Until now I did not associate autumn with South America, but the sky was gloomy and the leaves were falling. “Winter is coming!”
P.S. I started reading “Farewell Summer” by Ray Bradbury
I stayed in Buenos Aires only two days, just to get used to the time difference and exchange some dollars on the black market. After a nice 3-hour ferry ride across Rio de la Plata from Tigre* I found myself in unfamiliar territory – Uruguay.
*Tigre: A suburb of Buenos Aires
After a few days spent in hitchhiking and visiting the UNESCO World Heritage city Colonia del Sacramento and the capital Montevideo, I came to the conclusion that perhaps there was really nothing interesting worth seeing in this country. This opinion of mine was influenced by an unpleasant incident in which I gave 70 USD “as a present” to an Uruguayan of Italian origin, counterpart of Robert De Niro.
After the long Bulgarian winter the depressive South American autumn was too much for me. So I decided to cut the crap and head for the tropics as fast as I could. But “fast” is a very relative term when you are hitchhiking.
P.S. The locals claimed it was cold, but that didn’t stop me to take a dip in Rio Uruguay as a farewell.
For the first time after two weeks of travelling, I felt the thrill. I had left the boring Pampa and entered the so called “Gringo trail”. As an ad says: “The best is yet to come”.
P.S. Hey, Ruta 40, my old friend, I missed you! 😀
Since it was on my way and I’m a fan of archaeological excavations, I visited the pre-Spanish pukara Quilmes – the largest preserved ruins in Argentina. For many they would seem boring and uninteresting. For me it was worth even just for the walk in the surrounding hills and the views from them.
I earned my first paycheck in the New World – 400 Argentinian peso for 3:30 hours of work as assistant-surveyor. After that I watched a lovely sunset and not so lovely sunrise in the fairy Quebrada de las Conchas. Yeah, it’s not easy being a traveller.
During our trip around Patagonia, other travellers who had passed through northern Argentina often advised us to go to Kafayate because the landscape there had been incredibly beautiful. Seeing it now for myself, I could appreciate it too. However, I would have been much more impressed if half an year earlier we hadn’t roamed around Cappadocia.
Garganta del Diablo or Devil’s Throat proved to be a very popular name worldwide – a cave in Bulgaria, a part of the Iguazu Falls, a gorge in Chile, near San Pedro de Atacama, and a canyon in Quebrada de las Conchas. This overactive imagination is a devil’s work.
The third largest salt flat in the world – Salinas Grandes, could not match the beauty of the biggest one – Salar de Uyuni, mostly due to the lack of a thin water layer that would turn it into a huge, natural mirror.

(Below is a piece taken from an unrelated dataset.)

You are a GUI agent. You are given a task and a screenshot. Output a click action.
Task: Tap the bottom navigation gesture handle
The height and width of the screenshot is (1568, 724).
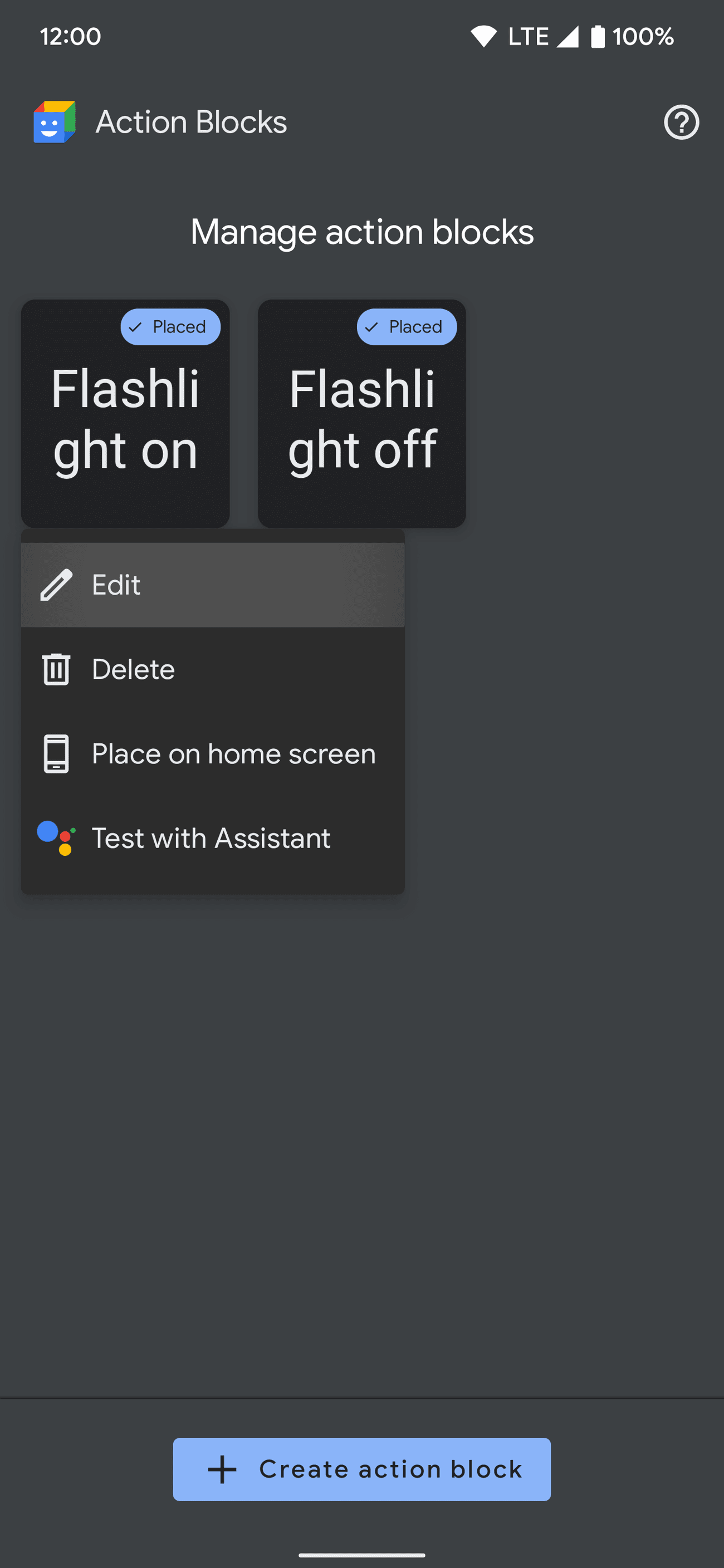[361, 1555]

Rising above the village of Purmamarka Cerro de Siete Colores (The Hill of Seven Colors) was a real cacophony of colors and fully deserved its name.

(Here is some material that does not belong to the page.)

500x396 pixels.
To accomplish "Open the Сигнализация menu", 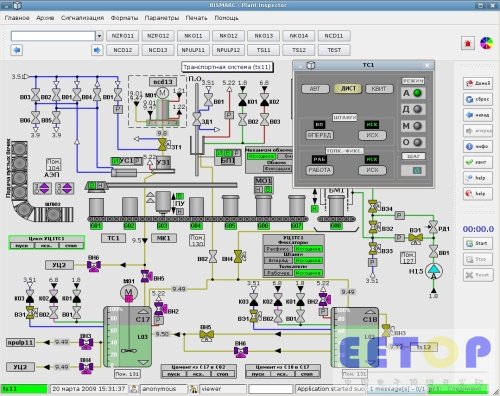I will tap(82, 18).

My last two days in Argentina were hectic. I got a Bolivian visa, watched a sunset over Salinas Grandes and a sunrise over the fantastic Hill of Seven Colors, crossed the Tropic of the Capricorn and slept at 2960 m.a.s.l. in the nice Quechua village Humahuaca just one ride away from the border. The Cordilleras were awaiting me!
P.S. Don’t cry for me Argentina…
Go to part 2:“In den Cordilleren”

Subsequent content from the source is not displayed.